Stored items
+ + + + +
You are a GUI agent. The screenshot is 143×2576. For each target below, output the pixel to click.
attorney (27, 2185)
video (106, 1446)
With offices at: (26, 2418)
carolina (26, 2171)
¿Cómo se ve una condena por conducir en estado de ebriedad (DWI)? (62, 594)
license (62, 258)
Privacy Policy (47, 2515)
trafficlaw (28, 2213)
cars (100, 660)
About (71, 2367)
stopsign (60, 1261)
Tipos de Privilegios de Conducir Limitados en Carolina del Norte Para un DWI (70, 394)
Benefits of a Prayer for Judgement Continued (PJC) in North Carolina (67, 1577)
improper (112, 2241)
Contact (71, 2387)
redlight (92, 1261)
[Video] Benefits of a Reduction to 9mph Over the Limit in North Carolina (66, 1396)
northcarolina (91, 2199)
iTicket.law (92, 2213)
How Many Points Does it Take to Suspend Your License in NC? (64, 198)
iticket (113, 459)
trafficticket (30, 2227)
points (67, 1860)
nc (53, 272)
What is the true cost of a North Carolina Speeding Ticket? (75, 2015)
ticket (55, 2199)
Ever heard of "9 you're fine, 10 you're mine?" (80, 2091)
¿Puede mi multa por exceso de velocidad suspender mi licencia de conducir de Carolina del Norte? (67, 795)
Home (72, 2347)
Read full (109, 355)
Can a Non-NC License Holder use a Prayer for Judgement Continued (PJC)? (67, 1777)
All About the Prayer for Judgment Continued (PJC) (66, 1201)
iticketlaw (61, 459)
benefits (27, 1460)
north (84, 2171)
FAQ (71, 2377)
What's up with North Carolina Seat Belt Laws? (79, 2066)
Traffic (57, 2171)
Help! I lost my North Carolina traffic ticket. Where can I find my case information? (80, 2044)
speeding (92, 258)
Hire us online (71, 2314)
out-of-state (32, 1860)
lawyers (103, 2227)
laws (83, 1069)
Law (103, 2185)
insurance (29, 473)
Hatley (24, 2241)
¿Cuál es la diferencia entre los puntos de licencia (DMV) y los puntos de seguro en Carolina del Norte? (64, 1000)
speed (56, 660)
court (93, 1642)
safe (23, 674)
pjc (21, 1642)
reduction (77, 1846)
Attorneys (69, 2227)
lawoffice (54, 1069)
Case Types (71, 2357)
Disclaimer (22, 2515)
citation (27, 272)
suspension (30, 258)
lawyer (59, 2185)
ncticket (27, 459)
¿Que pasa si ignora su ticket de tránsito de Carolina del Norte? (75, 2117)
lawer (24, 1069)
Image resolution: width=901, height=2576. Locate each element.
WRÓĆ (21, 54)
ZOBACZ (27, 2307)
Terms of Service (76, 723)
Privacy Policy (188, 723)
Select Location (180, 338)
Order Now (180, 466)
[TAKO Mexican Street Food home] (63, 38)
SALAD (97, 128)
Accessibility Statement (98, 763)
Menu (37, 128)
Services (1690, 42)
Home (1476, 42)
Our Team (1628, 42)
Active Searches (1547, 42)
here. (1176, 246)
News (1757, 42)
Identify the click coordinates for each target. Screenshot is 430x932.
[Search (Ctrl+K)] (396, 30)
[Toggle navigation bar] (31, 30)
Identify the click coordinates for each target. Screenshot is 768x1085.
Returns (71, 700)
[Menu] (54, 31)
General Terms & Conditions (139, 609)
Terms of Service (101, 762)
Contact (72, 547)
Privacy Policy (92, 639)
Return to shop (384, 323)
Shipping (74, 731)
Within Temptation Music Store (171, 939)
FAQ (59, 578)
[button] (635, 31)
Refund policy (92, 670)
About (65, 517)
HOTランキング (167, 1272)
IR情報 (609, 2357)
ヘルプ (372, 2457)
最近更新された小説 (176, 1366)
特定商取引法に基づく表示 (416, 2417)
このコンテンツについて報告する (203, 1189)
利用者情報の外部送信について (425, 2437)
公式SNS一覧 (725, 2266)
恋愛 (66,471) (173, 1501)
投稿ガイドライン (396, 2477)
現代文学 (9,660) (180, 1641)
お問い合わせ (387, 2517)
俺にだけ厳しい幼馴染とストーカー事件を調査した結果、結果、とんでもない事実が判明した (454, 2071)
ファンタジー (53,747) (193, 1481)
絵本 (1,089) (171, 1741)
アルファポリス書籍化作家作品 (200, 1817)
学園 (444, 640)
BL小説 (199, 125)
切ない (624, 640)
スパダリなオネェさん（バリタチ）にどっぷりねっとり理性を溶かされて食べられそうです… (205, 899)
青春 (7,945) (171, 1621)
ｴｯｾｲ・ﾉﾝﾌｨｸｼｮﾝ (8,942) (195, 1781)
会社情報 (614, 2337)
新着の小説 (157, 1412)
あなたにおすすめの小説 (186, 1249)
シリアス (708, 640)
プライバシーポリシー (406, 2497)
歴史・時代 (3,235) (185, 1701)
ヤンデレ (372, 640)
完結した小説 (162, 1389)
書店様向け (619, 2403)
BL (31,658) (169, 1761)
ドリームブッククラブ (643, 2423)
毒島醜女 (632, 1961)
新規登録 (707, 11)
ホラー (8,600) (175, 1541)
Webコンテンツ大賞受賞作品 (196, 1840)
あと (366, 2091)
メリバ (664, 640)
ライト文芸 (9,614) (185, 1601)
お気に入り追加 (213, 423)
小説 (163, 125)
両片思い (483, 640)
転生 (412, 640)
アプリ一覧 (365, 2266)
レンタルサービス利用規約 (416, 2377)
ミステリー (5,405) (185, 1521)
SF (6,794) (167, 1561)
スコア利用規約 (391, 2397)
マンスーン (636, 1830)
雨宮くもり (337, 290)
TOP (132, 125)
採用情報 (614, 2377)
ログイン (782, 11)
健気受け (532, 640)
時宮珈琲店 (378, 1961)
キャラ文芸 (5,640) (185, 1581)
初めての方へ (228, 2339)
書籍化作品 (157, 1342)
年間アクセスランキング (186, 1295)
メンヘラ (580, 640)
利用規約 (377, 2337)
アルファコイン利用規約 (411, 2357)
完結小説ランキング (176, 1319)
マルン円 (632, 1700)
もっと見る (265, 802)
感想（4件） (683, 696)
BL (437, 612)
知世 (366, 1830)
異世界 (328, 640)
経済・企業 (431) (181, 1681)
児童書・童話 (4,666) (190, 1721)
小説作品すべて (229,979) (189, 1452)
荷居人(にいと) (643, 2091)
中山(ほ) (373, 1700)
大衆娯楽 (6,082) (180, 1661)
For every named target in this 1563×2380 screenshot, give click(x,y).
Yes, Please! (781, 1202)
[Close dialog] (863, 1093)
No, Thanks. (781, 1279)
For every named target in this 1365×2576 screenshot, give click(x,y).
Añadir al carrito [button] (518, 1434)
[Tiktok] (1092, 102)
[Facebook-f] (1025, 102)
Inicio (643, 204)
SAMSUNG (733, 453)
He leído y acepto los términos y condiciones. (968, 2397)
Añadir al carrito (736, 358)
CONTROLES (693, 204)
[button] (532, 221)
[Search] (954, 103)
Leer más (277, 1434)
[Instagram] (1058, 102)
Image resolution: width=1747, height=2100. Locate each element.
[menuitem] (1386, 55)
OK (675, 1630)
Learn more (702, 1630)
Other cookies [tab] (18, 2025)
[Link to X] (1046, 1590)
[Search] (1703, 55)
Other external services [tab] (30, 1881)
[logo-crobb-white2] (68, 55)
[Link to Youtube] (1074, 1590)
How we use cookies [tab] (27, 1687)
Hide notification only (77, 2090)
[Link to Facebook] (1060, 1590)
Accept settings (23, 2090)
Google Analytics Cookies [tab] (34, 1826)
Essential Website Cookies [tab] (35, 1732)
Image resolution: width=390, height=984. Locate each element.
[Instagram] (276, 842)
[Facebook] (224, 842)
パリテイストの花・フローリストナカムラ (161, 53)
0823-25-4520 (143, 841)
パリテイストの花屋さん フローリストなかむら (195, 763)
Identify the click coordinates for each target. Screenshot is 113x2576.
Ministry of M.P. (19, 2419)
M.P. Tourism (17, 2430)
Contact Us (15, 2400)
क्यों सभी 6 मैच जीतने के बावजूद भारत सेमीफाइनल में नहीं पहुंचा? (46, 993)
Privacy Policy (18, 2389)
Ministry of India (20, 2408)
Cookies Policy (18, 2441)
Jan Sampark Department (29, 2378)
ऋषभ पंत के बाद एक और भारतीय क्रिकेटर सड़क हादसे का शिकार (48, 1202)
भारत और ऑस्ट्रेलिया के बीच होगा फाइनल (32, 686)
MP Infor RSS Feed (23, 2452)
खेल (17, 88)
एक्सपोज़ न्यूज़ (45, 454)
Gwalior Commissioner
+ + + + +
**PROBLEM TO SOLVE:** Retype the entries above exactly, but only from the line containing "video (106, 1446)" through the line containing "Norte? (75, 2117)", both included.

**RESULT OF THIS EXERCISE:**
video (106, 1446)
With offices at: (26, 2418)
carolina (26, 2171)
¿Cómo se ve una condena por conducir en estado de ebriedad (DWI)? (62, 594)
license (62, 258)
Privacy Policy (47, 2515)
trafficlaw (28, 2213)
cars (100, 660)
About (71, 2367)
stopsign (60, 1261)
Tipos de Privilegios de Conducir Limitados en Carolina del Norte Para un DWI (70, 394)
Benefits of a Prayer for Judgement Continued (PJC) in North Carolina (67, 1577)
improper (112, 2241)
Contact (71, 2387)
redlight (92, 1261)
[Video] Benefits of a Reduction to 9mph Over the Limit in North Carolina (66, 1396)
northcarolina (91, 2199)
iTicket.law (92, 2213)
How Many Points Does it Take to Suspend Your License in NC? (64, 198)
iticket (113, 459)
trafficticket (30, 2227)
points (67, 1860)
nc (53, 272)
What is the true cost of a North Carolina Speeding Ticket? (75, 2015)
ticket (55, 2199)
Ever heard of "9 you're fine, 10 you're mine?" (80, 2091)
¿Puede mi multa por exceso de velocidad suspender mi licencia de conducir de Carolina del Norte? (67, 795)
Home (72, 2347)
Read full (109, 355)
Can a Non-NC License Holder use a Prayer for Judgement Continued (PJC)? (67, 1777)
All About the Prayer for Judgment Continued (PJC) (66, 1201)
iticketlaw (61, 459)
benefits (27, 1460)
north (84, 2171)
FAQ (71, 2377)
What's up with North Carolina Seat Belt Laws? (79, 2066)
Traffic (57, 2171)
Help! I lost my North Carolina traffic ticket. Where can I find my case information? (80, 2044)
speeding (92, 258)
Hire us online (71, 2314)
out-of-state (32, 1860)
lawyers (103, 2227)
laws (83, 1069)
Law (103, 2185)
insurance (29, 473)
Hatley (24, 2241)
¿Cuál es la diferencia entre los puntos de licencia (DMV) y los puntos de seguro en Carolina del Norte? (64, 1000)
speed (56, 660)
court (93, 1642)
safe (23, 674)
pjc (21, 1642)
reduction (77, 1846)
Attorneys (69, 2227)
lawoffice (54, 1069)
Case Types (71, 2357)
Disclaimer (22, 2515)
citation (27, 272)
suspension (30, 258)
lawyer (59, 2185)
ncticket (27, 459)
¿Que pasa si ignora su ticket de tránsito de Carolina del Norte? (75, 2117)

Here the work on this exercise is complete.